**Task prompt**
Keep only the lines of the data below that contain "Given", and copy them.

**Data supplied**

+ + + + + + +

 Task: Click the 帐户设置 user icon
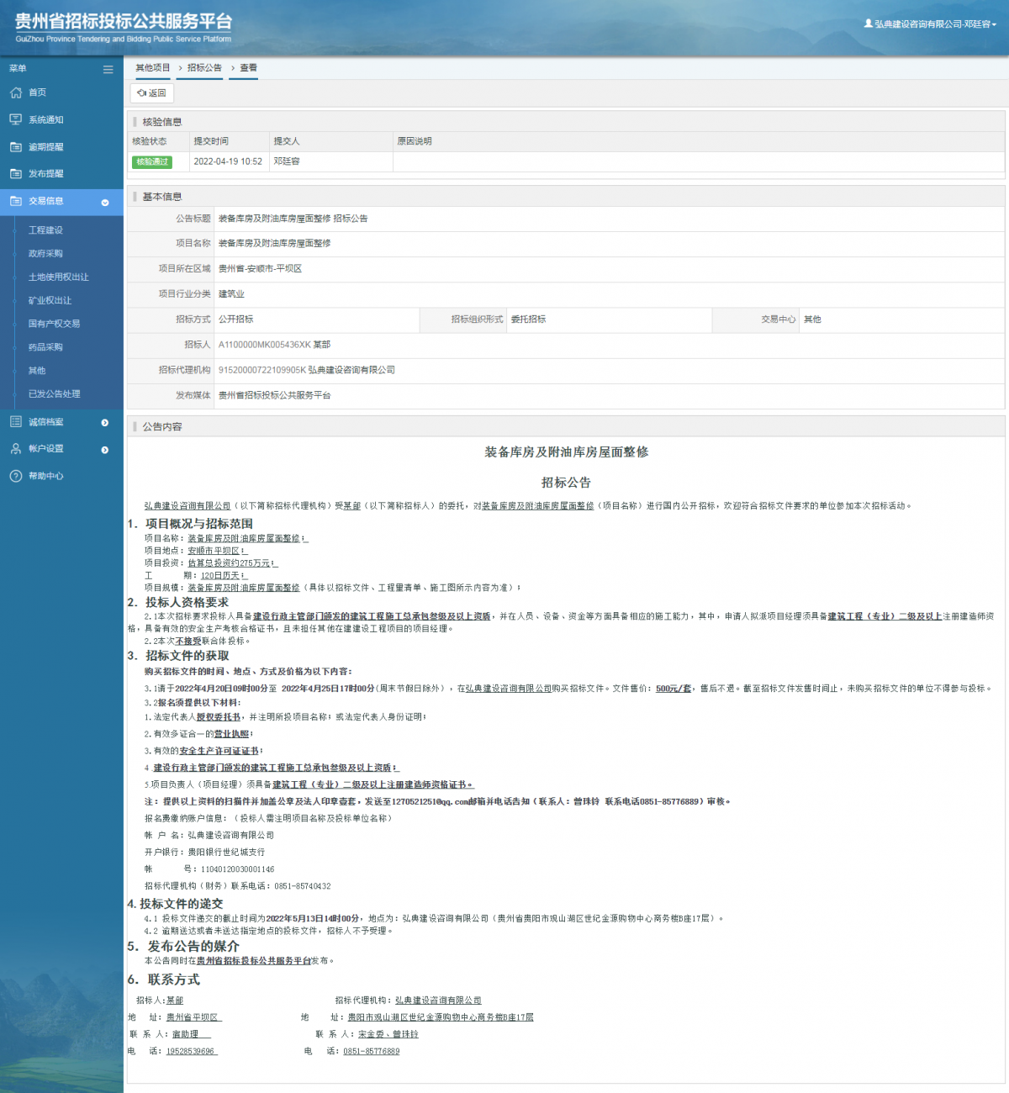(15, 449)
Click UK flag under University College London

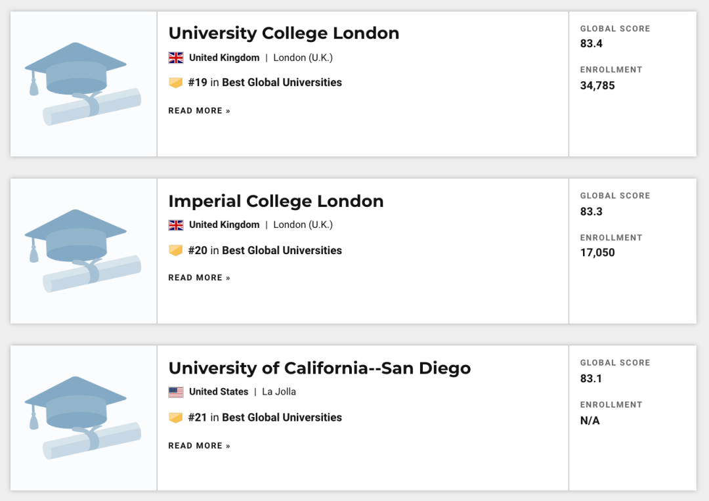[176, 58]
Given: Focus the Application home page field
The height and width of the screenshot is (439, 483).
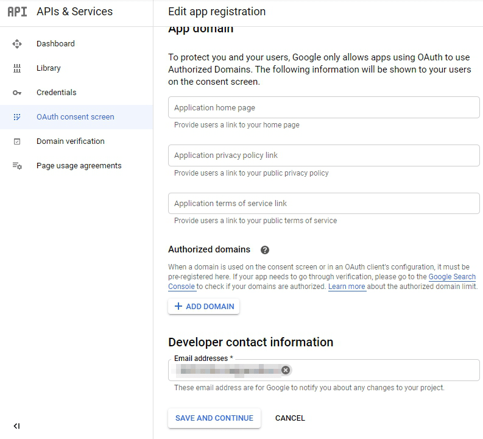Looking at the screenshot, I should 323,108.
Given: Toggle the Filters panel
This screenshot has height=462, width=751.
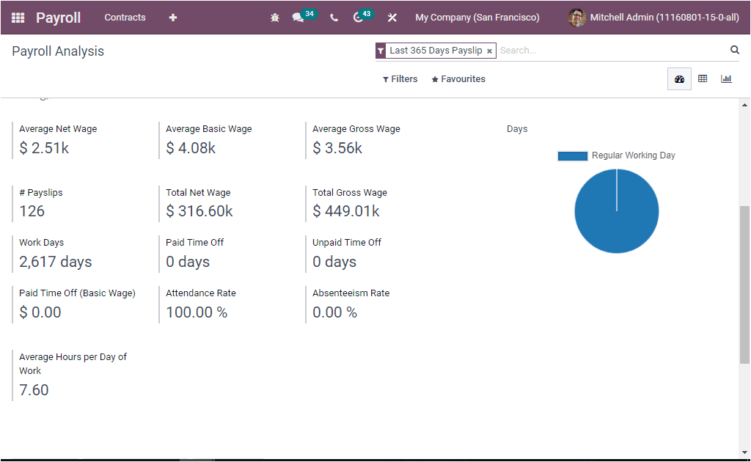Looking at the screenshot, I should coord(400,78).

+ + + + + + +

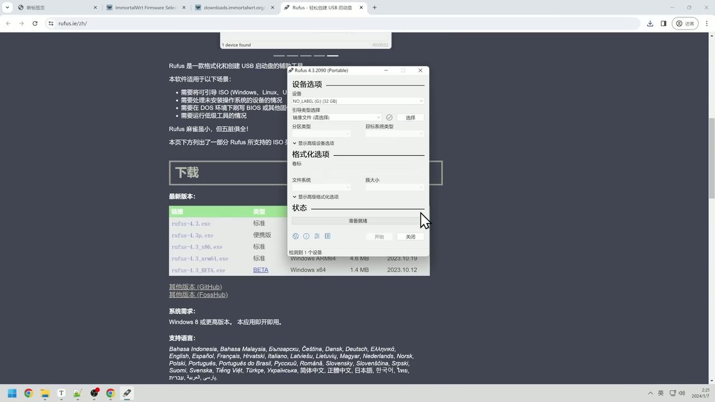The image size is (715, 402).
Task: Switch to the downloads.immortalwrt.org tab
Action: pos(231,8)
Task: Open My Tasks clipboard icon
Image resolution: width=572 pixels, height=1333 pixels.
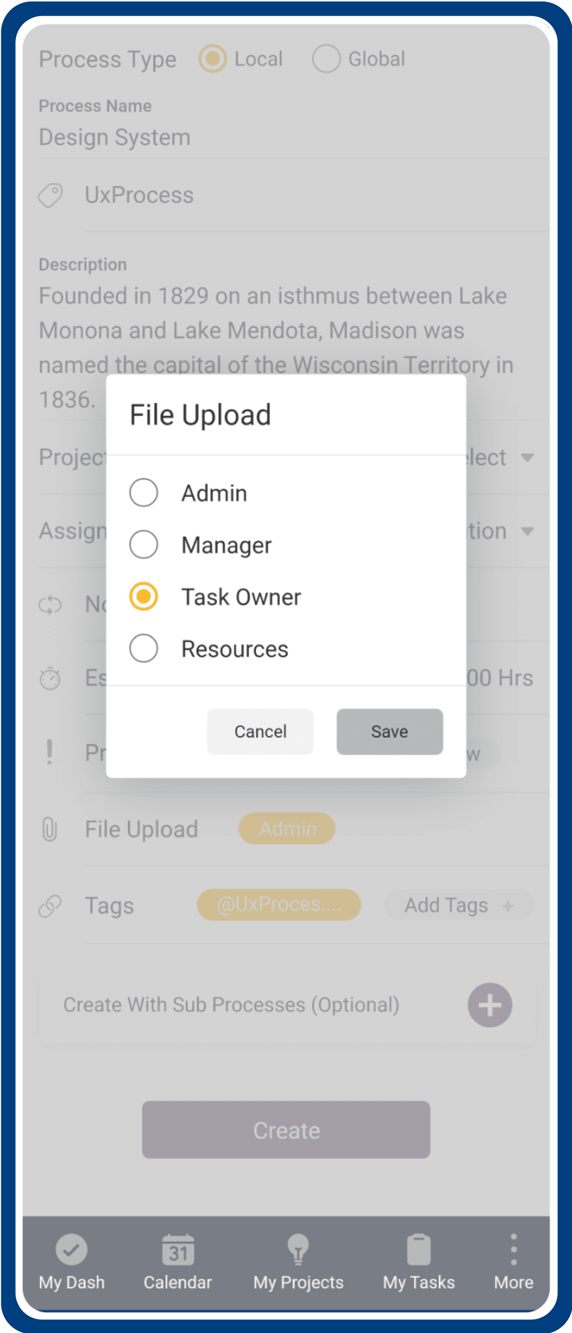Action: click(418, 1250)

+ + + + + + +

**Solved problem**
Given: Focus the Application home page field
Given: Toggle the Filters panel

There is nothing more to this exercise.